Cardiomyopathies are the third most prevalent form of heart disease in the United States. Cardiomyopathies alter cardiac structure, myocardial function, and/or electrical conduction. Primary cardiomyopathies principally affect the myocardium and secondary cardiomyopathies are associated with other specific systemic disorders. Cardiomyopathies can be further categorized by systolic and/or diastolic dysfunction.
PRIMARY CARDIOMYOPATHIES WITH SYSTOLIC AND DIASTOLIC DYSFUNCTION
Dilated cardiomyopathy is the most common type of cardiomyopathy overall and is usually idiopathic, but may be familial or associated with specific associated causes. Peripartum cardiomyopathy is a form of dilated cardiomyopathy that affects pregnant women from 20 weeks gestation into the postpartum period. Idiopathic dilated cardiomyopathy is characterized by systolic and diastolic dysfunction and is the primary indication for cardiac transplant in the United States.

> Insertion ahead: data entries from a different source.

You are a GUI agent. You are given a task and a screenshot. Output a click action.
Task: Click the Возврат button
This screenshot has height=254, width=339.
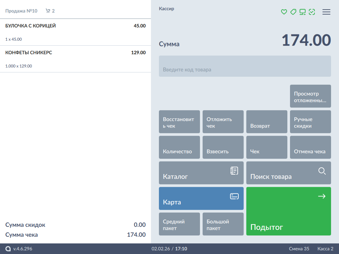point(266,122)
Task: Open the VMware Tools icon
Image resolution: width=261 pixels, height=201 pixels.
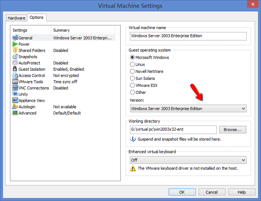Action: pyautogui.click(x=15, y=82)
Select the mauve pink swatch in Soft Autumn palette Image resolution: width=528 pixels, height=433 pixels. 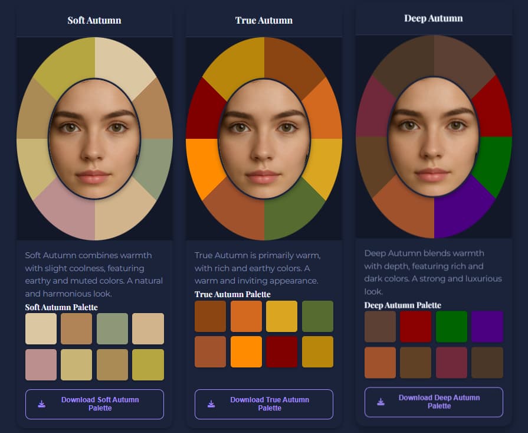tap(40, 363)
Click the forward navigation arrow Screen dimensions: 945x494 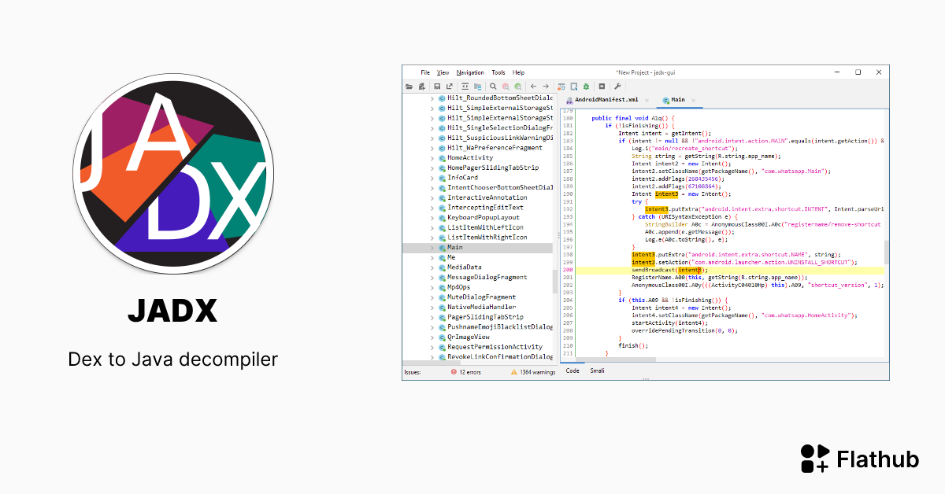tap(547, 87)
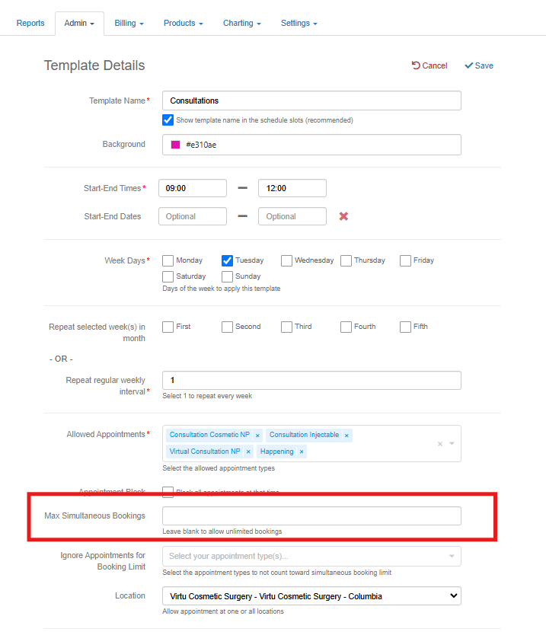Click the Template Name input field

click(x=311, y=101)
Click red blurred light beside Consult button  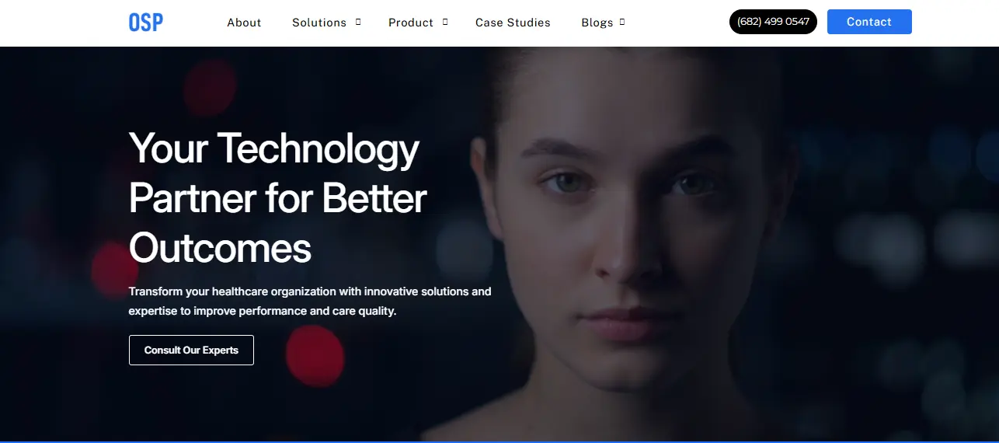[315, 355]
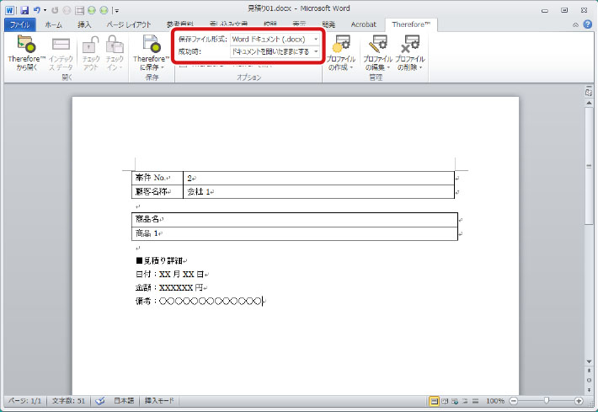The width and height of the screenshot is (598, 412).
Task: Click the zoom out minus button
Action: pos(514,401)
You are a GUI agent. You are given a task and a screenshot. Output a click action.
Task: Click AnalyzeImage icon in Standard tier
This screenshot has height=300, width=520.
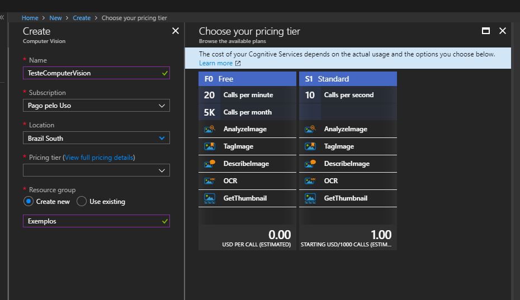click(310, 129)
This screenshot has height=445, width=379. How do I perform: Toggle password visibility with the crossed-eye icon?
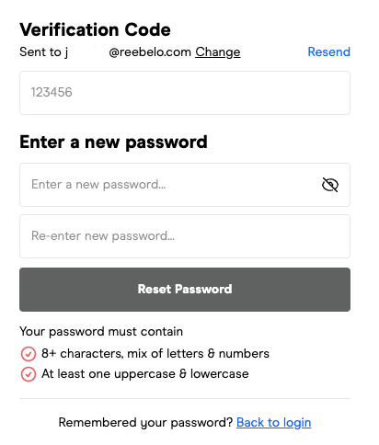point(330,185)
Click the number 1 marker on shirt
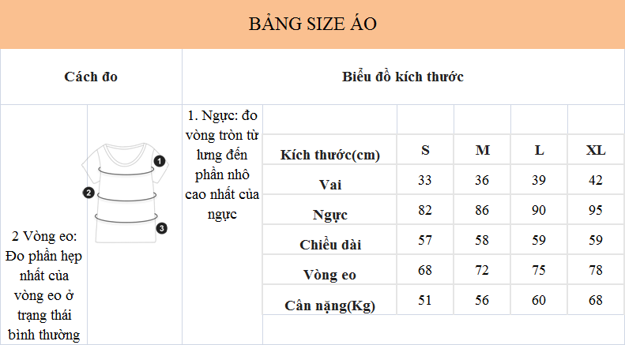This screenshot has height=345, width=625. click(x=160, y=161)
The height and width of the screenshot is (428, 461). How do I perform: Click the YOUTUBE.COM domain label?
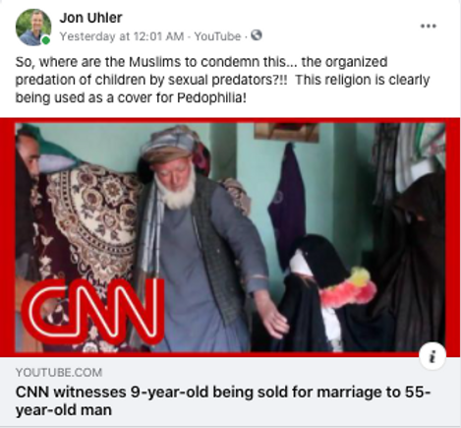pyautogui.click(x=59, y=373)
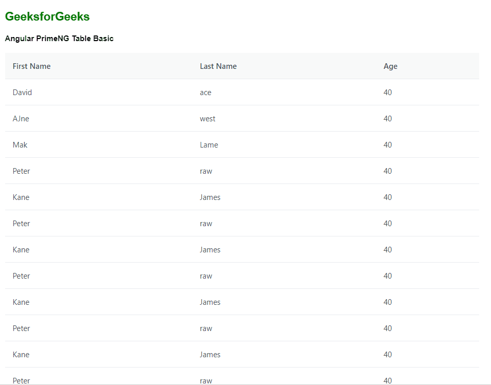Select the Peter cell directly below Mak
The width and height of the screenshot is (491, 385).
click(x=22, y=171)
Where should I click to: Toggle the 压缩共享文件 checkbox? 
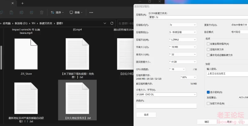pyautogui.click(x=208, y=49)
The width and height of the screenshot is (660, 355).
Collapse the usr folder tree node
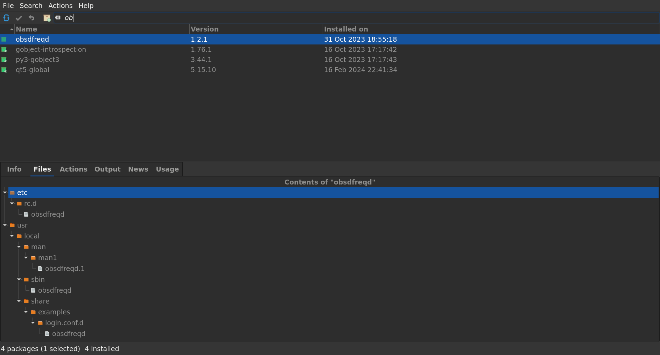tap(5, 225)
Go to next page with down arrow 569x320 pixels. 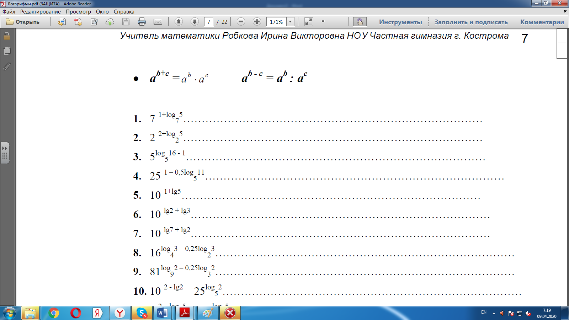click(195, 22)
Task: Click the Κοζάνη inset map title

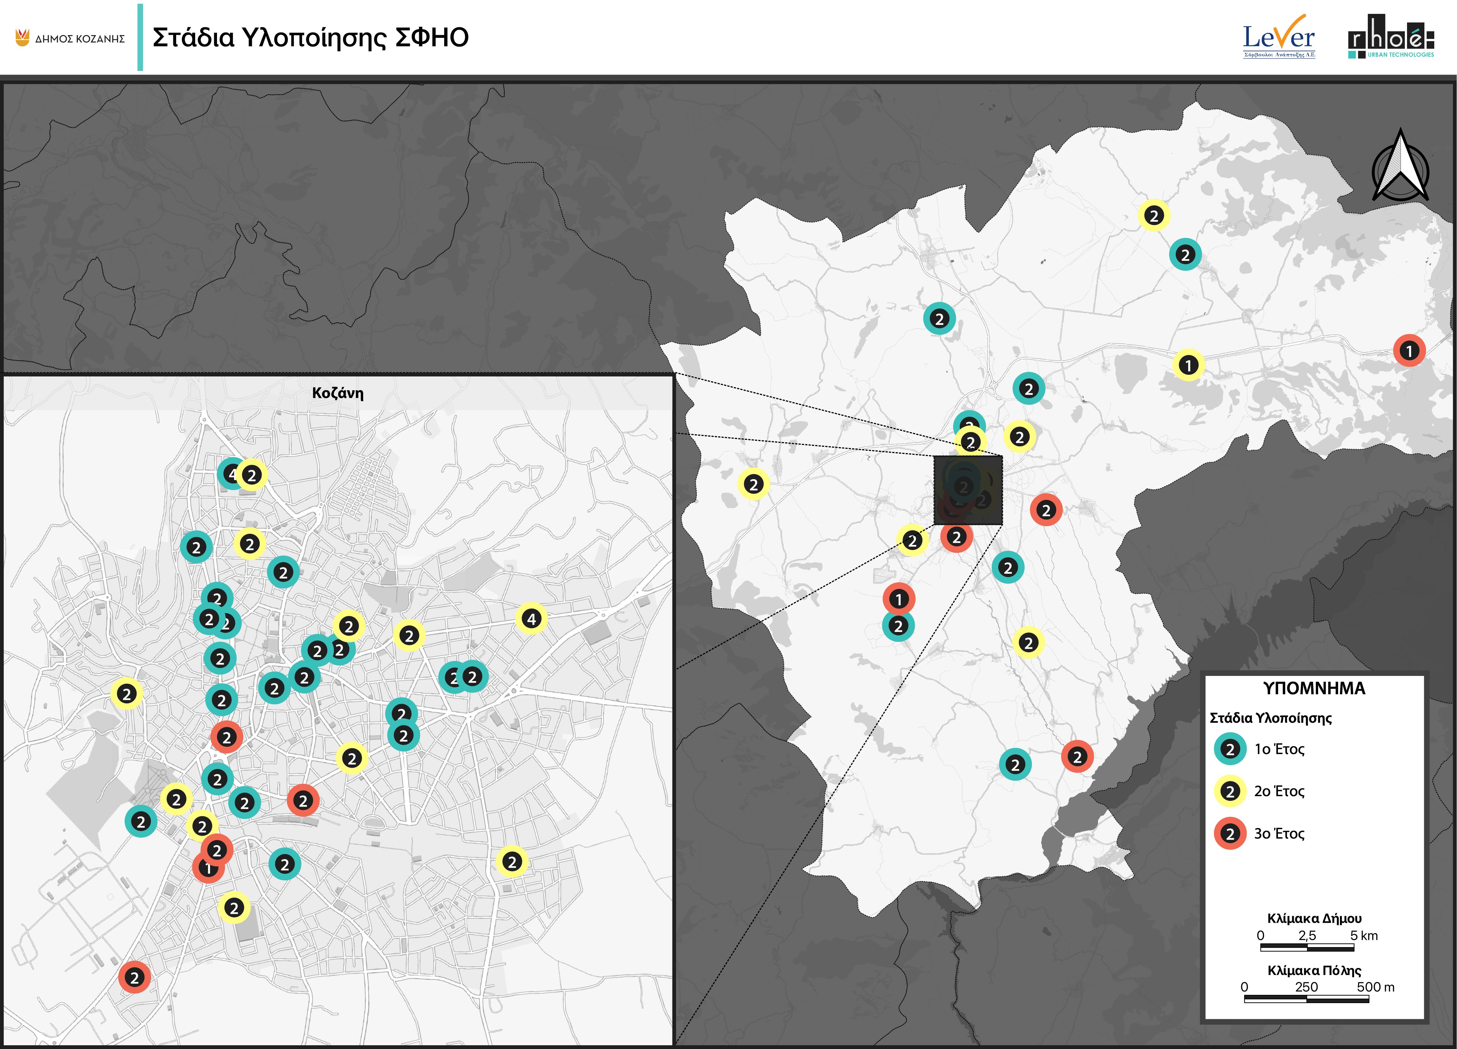Action: pos(337,393)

Most patients with dilated cardiomyopathy present with signs and symptoms of acute heart failure from systolic pump dysfunction. Symptoms include dyspnea on exertion, orthopnea, and paroxysmal nocturnal dyspnea. Physical findings include rales, dependent edema, an enlarged liver, and a holosystolic murmur. Patients may also present with chest pain which may be a function of limited coronary vascular reserve.
Diagnosis and Differential
Typical chest radiograph and electrocardiogram (ECG) findings can be helpful, but the definitive diagnosis is typically made by echocardiogram. Chest radiographs usually show an enlarged cardiac silhouette, biventricular enlargement, and pulmonary vascular congestion. The ECG often shows left ventricular hypertrophy, left atrial enlargement, Q or QS waves, and poor R wave progression across the precordium. The diagnostic echocardiogram shows a decreased ejection fraction, ventricular enlargement, and increased systolic and diastolic volumes. The differential diagnosis includes acute myocardial infarction, restrictive pericarditis, acute valvular disruption, sepsis, or any other condition that results in a low cardiac output state.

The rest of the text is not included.